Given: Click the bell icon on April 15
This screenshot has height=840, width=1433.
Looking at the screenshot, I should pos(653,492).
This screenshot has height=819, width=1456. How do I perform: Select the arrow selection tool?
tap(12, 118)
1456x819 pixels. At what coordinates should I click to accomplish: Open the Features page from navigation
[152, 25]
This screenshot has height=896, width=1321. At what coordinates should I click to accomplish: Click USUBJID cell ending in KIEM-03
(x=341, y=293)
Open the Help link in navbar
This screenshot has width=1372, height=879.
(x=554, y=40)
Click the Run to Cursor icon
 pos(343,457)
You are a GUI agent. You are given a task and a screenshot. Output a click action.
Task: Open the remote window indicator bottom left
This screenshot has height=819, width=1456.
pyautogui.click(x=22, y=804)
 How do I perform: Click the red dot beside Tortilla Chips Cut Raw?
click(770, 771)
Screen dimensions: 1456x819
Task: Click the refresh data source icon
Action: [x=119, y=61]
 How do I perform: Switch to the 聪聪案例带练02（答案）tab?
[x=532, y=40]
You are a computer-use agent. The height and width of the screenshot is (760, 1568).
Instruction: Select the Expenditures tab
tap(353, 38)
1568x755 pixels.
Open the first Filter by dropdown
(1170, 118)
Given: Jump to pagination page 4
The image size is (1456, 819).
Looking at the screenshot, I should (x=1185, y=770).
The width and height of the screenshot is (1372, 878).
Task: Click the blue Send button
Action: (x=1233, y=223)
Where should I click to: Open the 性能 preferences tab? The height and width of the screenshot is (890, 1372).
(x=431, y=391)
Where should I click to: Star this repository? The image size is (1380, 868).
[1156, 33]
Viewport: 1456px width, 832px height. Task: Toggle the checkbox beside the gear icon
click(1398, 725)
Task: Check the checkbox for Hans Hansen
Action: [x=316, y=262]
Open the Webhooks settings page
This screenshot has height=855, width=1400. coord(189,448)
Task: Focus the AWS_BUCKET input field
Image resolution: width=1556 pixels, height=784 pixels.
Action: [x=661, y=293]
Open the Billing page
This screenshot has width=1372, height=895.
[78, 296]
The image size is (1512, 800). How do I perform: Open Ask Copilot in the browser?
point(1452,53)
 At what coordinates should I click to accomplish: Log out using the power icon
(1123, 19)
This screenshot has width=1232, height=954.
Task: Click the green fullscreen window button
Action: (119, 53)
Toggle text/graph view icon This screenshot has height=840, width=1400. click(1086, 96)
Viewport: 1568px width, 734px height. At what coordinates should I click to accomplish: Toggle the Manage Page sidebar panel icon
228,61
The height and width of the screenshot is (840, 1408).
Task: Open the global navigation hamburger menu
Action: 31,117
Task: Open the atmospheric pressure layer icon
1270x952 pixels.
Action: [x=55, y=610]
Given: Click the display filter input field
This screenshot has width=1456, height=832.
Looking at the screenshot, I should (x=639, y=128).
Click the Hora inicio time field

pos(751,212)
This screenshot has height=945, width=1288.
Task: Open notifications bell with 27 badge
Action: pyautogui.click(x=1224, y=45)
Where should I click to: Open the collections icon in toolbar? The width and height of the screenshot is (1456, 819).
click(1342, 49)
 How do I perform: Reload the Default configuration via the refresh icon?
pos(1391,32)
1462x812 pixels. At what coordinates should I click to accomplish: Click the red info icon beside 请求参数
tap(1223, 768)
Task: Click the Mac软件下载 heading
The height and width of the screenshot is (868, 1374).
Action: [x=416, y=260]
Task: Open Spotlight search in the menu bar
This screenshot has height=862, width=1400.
_ _ _ _ _
**Work task:**
Take every line from the listing above that includes the word "agent" and copy it.

**Exercise output:**
You are a GUI agent. You are given a task and a screenshot. Output a click action.
You are a computer-use agent. The height and width of the screenshot is (760, 1568).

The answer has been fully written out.